=== Begin Enclosure ===
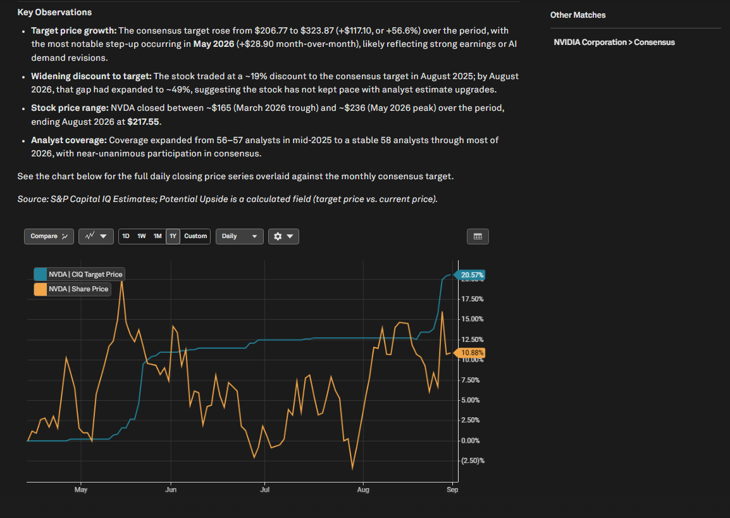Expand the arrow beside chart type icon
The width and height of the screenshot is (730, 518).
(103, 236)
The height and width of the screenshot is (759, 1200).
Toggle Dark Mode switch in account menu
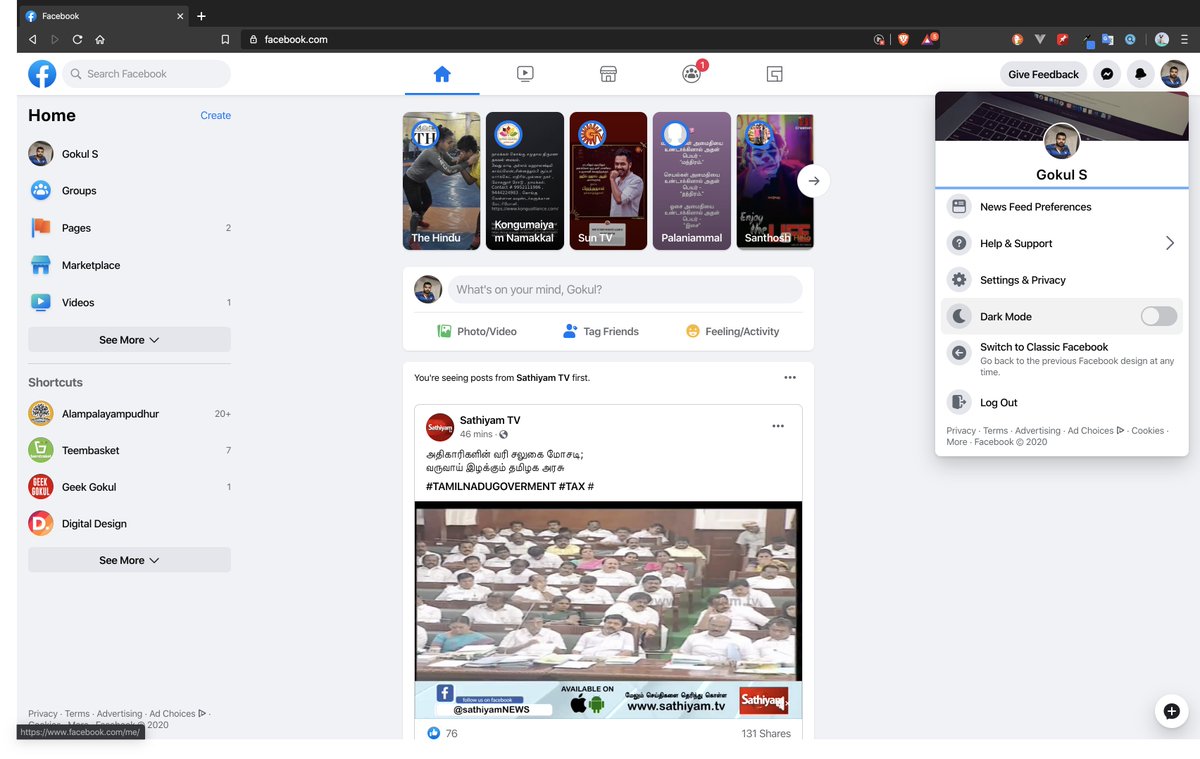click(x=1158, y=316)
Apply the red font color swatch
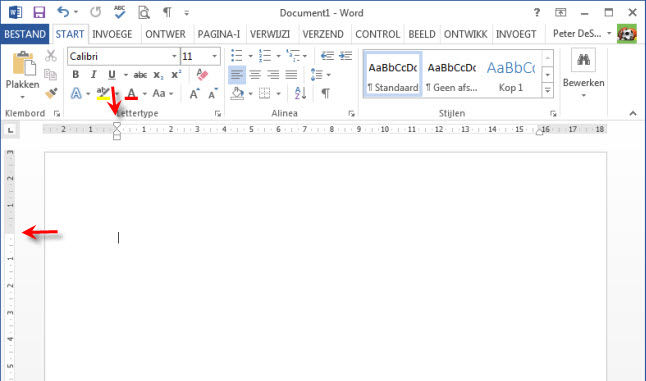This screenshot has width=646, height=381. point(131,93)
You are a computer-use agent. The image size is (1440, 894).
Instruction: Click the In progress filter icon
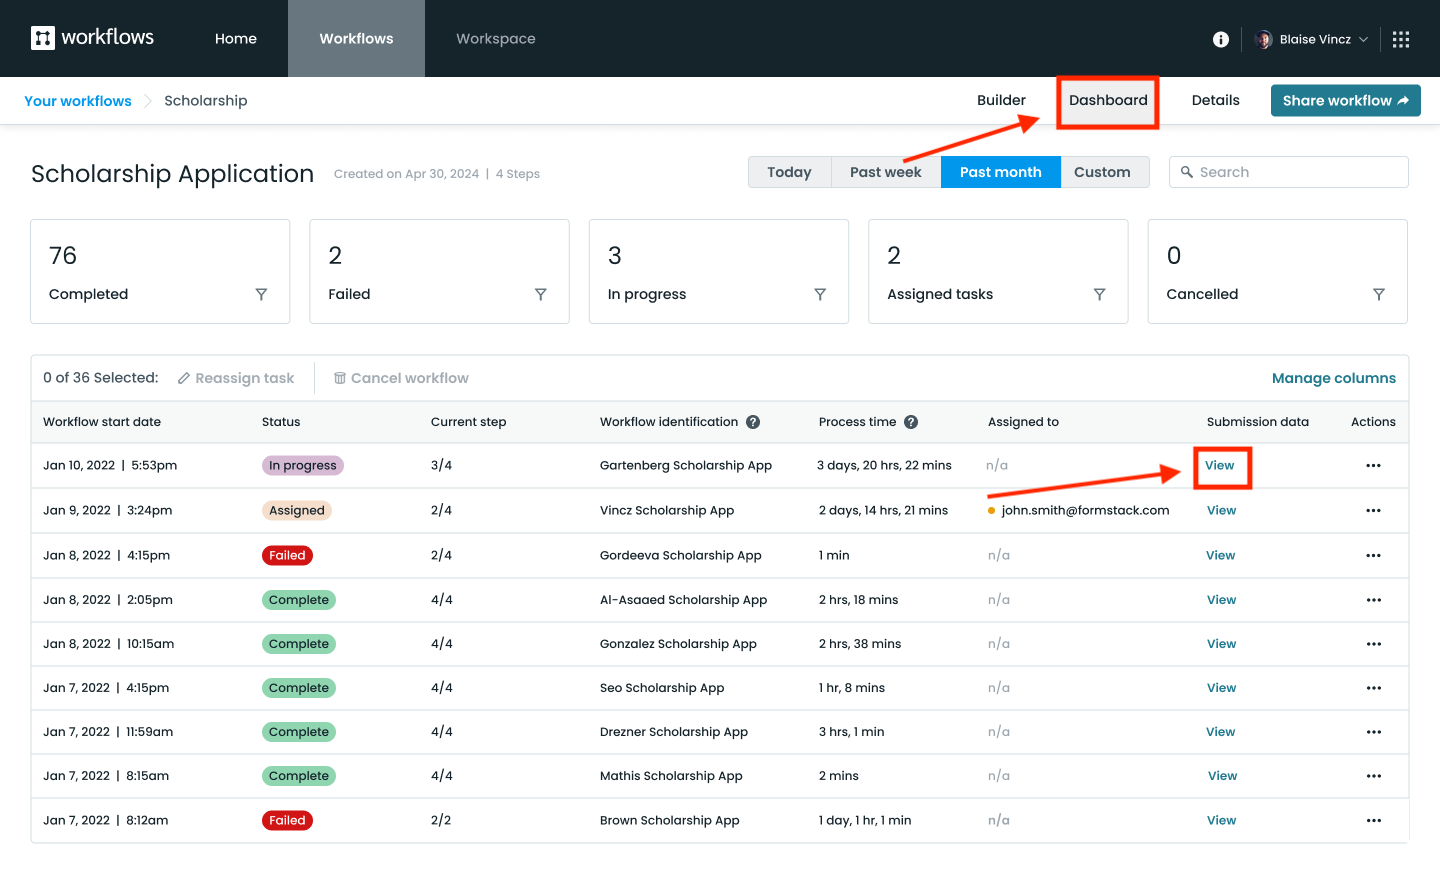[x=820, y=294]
=== End Enclosure ===
Problem to solve - Where a line contains "Apply the red font color swatch", begin there and set down exactly each line through the end of the data above, omitting any pictures.

Exercise solution -
Apply the red font color swatch
This screenshot has width=646, height=381. point(131,93)
You are a computer-use agent. The image size is (1440, 894).
Instruction: Click the In progress filter icon
[x=820, y=294]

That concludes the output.